** Start INFORMATION SHOWN **

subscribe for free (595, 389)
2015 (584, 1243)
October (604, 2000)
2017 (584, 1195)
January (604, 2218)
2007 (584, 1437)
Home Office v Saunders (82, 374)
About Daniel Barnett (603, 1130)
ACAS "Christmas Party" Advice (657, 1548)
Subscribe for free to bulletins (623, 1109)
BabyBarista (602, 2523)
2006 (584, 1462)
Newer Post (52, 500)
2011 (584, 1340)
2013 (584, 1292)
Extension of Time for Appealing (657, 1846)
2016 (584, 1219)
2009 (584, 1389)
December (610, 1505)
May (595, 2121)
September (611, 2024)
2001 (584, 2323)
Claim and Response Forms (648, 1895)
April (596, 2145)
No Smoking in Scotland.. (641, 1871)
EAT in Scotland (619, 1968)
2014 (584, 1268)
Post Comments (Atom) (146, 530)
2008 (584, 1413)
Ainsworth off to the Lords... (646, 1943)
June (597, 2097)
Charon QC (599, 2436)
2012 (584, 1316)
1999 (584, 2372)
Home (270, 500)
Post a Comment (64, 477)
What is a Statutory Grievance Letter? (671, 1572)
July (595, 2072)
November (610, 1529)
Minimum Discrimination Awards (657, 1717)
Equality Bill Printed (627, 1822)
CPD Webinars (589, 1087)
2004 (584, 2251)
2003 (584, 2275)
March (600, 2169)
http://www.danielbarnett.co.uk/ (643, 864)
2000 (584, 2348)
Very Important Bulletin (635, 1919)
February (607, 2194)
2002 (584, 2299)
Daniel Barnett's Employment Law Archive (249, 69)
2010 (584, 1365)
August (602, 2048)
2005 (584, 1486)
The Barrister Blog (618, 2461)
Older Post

** End INFORMATION SHOWN **

- **SHORT PROBLEM**
Copy out the rows above verbatim, all of them, in their original order.

- **WRITTEN REPLY**
subscribe for free (595, 389)
2015 (584, 1243)
October (604, 2000)
2017 (584, 1195)
January (604, 2218)
2007 (584, 1437)
Home Office v Saunders (82, 374)
About Daniel Barnett (603, 1130)
ACAS "Christmas Party" Advice (657, 1548)
Subscribe for free to bulletins (623, 1109)
BabyBarista (602, 2523)
2006 (584, 1462)
Newer Post (52, 500)
2011 (584, 1340)
2013 (584, 1292)
Extension of Time for Appealing (657, 1846)
2016 (584, 1219)
2009 (584, 1389)
December (610, 1505)
May (595, 2121)
September (611, 2024)
2001 (584, 2323)
Claim and Response Forms (648, 1895)
April (596, 2145)
No Smoking in Scotland.. (641, 1871)
EAT in Scotland (619, 1968)
2014 (584, 1268)
Post Comments (Atom) (146, 530)
2008 (584, 1413)
Ainsworth off to the Lords... (646, 1943)
June (597, 2097)
Charon QC (599, 2436)
2012 (584, 1316)
1999 (584, 2372)
Home (270, 500)
Post a Comment (64, 477)
What is a Statutory Grievance Letter? (671, 1572)
July (595, 2072)
November (610, 1529)
Minimum Discrimination Awards (657, 1717)
Equality Bill Printed (627, 1822)
CPD Webinars (589, 1087)
2004 (584, 2251)
2003 (584, 2275)
March (600, 2169)
http://www.danielbarnett.co.uk/ (643, 864)
2000 (584, 2348)
Very Important Bulletin (635, 1919)
February (607, 2194)
2002 (584, 2299)
Daniel Barnett's Employment Law Archive (249, 69)
2010 (584, 1365)
August (602, 2048)
2005 (584, 1486)
The Barrister Blog (618, 2461)
Older Post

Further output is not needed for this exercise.